51. Contrary to the claim that the Commission reached this conclusion without evidence—or based only on the example of ERCOT—the Commission considered, as reference points, a range of AAR implementation examples, including PJM, ERCOT, and Entergy Services, LLC (Entergy). PJM provides updated AARs every nine degrees Fahrenheit; ERCOT provides updated AARs every five degrees Fahrenheit; and Entergy calculates AARs for every one degree Fahrenheit of temperature change. Based on this record evidence, the Commission adopted a requirement that balances the need for accuracy, and the benefits thereof, with the burdens imposed by a more onerous requirement, such as the one Entergy voluntarily uses for its own AAR calculations. MISO Transmission Owners are correct that, in adopting the five-degree requirement, the Commission partially based its finding on ERCOT's experience. But the Commission did so with good reason: ERCOT has successfully implemented AARs since 2005, and attests to have benefited considerably from its AAR implementation, which specifically includes the five-degree increment. We are not persuaded by MISO Transmission Owners' claim that because ERCOT is a single-state transmission operator, the Commission inappropriately relied on ERCOT's practices to support imposing requirements on RTOs such as MISO. It is unclear what relevance the number of states within a transmission provider's territory has on the probative value of its experience implementing AARs. To the extent the argument is related to the range of potential temperatures experienced within a transmission provider's territory, and whether that should justify different AAR requirements, we address similar assertions below.

Id. P 138.

Id. P 187.

September 2019 Technical Conference, Day One Tr. at 157:7-15.

Id. at 79:6-10.

Id. at 80:9-19.

52. In addition to basing its findings on actual AAR implementation by several transmission providers, the Commission relied on statistics describing the value of transmission line rating changes with each degree of temperature change. Specifically, the record from the September 2019 technical conference demonstrates that the difference in transmission line rating accuracy between the five-degree requirement adopted in the final rule and larger temperature increments, e.g., PJM's nine-degree increment, is meaningful. A change in temperature of 1 degree Celsius (1.8 degrees Fahrenheit) can change transmission capacity by 1%. Given the sensitivity of wholesale rates to changes in transmission line ratings, as the Commission explained in Order No. 881, we believe that even a 1% increase in transmission capacity could present considerable savings for ratepayers. In other words, the Commission had substantial evidence to support the five-degree requirement, both from transmission providers' experience implementing AARs and statistics on the value of additional accuracy of transmission line ratings.

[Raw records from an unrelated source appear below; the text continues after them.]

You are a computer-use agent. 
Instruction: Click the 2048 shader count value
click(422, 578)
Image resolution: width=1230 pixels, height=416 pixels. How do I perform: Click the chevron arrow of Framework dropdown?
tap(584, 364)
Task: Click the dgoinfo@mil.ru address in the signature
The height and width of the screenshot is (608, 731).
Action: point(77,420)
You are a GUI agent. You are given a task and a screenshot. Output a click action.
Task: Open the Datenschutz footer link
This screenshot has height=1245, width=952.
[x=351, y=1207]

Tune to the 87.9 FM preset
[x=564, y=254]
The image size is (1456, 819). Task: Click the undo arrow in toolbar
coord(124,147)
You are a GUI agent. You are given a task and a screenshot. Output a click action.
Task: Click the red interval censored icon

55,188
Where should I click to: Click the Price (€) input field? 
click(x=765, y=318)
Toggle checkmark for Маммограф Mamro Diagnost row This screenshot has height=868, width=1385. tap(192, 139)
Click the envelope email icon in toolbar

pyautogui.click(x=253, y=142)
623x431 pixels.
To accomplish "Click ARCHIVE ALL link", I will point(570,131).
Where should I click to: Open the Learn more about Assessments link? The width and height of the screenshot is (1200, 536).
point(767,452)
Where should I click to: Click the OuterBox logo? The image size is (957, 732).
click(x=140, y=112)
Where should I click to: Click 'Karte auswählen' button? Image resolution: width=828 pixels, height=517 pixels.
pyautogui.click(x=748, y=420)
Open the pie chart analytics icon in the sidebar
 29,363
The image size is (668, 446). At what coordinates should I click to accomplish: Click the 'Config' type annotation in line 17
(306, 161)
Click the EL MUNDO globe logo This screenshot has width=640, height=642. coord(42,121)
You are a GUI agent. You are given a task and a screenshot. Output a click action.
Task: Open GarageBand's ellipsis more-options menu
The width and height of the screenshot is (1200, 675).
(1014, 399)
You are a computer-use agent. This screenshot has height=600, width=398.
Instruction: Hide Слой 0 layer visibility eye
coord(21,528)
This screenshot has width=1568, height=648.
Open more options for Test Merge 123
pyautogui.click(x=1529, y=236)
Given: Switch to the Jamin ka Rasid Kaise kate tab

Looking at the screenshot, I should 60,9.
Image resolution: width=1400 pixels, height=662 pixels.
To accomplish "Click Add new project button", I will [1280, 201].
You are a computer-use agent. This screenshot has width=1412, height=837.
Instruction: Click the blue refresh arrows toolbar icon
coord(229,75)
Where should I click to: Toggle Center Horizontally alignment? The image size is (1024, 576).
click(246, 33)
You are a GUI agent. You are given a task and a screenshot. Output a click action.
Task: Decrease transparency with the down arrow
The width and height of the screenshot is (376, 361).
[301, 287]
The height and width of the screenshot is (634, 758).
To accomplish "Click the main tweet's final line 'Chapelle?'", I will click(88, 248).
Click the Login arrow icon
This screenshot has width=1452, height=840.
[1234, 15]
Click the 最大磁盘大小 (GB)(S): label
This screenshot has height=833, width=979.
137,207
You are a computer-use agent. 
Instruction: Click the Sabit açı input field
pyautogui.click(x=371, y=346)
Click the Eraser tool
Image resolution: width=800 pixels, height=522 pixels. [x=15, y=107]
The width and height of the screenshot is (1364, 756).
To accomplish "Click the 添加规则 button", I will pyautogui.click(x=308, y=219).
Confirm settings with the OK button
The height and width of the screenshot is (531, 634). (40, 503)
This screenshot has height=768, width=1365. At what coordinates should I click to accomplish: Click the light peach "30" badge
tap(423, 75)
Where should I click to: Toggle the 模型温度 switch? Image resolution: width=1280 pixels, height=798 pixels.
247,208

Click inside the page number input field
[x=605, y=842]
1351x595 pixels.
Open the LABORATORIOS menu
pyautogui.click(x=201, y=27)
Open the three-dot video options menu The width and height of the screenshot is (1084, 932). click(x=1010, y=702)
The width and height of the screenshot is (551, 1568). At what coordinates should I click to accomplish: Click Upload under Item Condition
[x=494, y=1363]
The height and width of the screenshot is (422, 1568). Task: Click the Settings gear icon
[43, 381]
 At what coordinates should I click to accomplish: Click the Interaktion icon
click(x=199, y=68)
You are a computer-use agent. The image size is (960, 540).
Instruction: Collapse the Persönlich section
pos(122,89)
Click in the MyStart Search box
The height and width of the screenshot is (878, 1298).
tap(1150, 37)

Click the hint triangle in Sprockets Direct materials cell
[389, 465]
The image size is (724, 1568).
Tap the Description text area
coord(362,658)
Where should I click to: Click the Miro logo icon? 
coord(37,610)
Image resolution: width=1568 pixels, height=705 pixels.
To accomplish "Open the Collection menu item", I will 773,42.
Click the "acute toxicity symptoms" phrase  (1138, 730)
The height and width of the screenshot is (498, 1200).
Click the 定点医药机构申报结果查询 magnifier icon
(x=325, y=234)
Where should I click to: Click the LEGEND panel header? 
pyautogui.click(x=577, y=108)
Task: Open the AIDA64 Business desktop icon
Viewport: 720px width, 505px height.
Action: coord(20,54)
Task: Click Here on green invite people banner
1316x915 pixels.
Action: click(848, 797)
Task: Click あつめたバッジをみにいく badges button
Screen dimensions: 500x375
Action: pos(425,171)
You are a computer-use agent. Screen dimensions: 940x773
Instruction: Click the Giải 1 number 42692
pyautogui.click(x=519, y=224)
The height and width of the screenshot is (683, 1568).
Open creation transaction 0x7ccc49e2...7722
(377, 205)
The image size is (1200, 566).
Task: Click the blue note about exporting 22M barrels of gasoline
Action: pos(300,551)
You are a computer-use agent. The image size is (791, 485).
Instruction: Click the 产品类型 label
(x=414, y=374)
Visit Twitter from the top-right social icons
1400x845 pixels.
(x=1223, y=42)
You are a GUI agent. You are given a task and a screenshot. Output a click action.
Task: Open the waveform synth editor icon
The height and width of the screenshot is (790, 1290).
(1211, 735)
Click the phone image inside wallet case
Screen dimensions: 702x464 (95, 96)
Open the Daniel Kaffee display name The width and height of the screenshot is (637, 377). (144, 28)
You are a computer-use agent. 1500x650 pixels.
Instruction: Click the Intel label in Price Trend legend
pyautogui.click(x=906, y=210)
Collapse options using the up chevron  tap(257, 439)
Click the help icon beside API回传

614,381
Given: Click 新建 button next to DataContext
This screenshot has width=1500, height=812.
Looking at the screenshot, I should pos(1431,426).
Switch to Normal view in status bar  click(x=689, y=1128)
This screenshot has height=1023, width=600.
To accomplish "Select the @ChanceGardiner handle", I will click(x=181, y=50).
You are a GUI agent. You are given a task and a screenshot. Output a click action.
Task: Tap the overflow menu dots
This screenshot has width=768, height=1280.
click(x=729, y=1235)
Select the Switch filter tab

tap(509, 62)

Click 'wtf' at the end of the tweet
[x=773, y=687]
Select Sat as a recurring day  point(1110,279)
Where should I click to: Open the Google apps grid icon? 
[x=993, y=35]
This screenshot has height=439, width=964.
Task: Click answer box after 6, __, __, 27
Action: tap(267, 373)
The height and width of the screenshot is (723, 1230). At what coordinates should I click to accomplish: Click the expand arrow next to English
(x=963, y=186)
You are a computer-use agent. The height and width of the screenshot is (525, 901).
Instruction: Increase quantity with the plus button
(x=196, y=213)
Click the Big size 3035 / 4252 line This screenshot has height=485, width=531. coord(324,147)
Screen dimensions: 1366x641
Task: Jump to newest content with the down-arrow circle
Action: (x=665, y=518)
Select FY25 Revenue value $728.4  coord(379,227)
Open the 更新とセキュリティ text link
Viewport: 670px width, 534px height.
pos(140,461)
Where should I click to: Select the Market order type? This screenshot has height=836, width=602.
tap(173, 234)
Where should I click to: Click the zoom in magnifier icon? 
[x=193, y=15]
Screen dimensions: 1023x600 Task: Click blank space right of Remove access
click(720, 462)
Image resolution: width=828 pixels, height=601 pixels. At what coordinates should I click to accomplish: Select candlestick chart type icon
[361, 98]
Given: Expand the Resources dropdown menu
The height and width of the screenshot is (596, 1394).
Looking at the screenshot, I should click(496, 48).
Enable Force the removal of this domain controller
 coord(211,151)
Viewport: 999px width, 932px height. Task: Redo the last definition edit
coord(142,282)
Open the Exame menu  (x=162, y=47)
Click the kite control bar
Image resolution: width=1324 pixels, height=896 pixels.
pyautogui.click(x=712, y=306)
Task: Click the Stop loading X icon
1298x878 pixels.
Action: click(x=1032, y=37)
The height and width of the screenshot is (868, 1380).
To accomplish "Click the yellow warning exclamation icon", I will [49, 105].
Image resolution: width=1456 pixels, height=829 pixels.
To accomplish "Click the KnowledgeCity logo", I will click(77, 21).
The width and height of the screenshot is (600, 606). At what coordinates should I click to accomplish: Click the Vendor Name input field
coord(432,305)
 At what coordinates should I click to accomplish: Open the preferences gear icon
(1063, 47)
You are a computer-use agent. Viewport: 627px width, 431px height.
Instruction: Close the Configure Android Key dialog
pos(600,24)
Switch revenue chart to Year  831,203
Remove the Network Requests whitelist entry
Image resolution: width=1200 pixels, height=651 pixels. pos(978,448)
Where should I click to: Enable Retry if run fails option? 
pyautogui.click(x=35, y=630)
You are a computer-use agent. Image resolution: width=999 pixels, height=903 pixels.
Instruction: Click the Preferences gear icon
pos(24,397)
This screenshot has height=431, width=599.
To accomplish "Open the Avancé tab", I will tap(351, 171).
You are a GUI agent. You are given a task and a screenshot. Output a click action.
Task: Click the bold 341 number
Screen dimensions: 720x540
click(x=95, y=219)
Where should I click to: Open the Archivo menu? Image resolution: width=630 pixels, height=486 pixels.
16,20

See id. at 52:4-9 (Hudson Gilmer, Line Vision, Inc.) (The benefit of AARs is generally “1% additional capacity for each degree Celsius of reduced temperature below the static assumption.”); September 2019 Technical Conference, Speaker Comments—Jake Gentle (Forecasts for Dynamic Line Rating), Docket No. AD19-15-000, at slide 14 (Sept. 10, 2019).

Order No. 881, 177 FERC ¶ 61,179 at PP 30, 34, 35.

53. The Commission balanced the evidence of the benefits of this granularity in AAR calculations with the burdens imposed by increasing precision. Specifically, the Commission considered record evidence that AAR implementation will likely be primarily automated and that implementation costs will primarily be one-time expenses.

See Order No. 881, 177 FERC ¶ 61,179 at PP 94, 125; September 2019 Technical Conference, Day One Tr. at 154:25-157:15; September 2019 Technical Conference, Day One Tr. at 142:14-18; September 2019 Technical Conference, Day Two Tr. at 295:4-7.

54. We acknowledge that the AAR requirements, including the five-degree requirement, will impose implementation costs on every transmission provider, including those that already implement AARs. But we sustain the Commission's finding that the benefits of the requirements adopted in Order No. 881, on balance, outweigh the burdens. For those transmission providers that already implement AARs, we note that they will be required to revise their transmission line rating look-up tables or similar databases to implement AARs as required by Order No. 881 (including expanding the range of temperatures included in such look-up tables or similar databases to at least the range of local historical temperatures plus-or-minus a margin of 10 degrees Fahrenheit), regardless of whether their temperature increment is five degrees or another increment. In other words, we find that the burden of requiring a five-degree temperature increment versus the burden of requiring a larger than five-degree temperature increment is likely minimal.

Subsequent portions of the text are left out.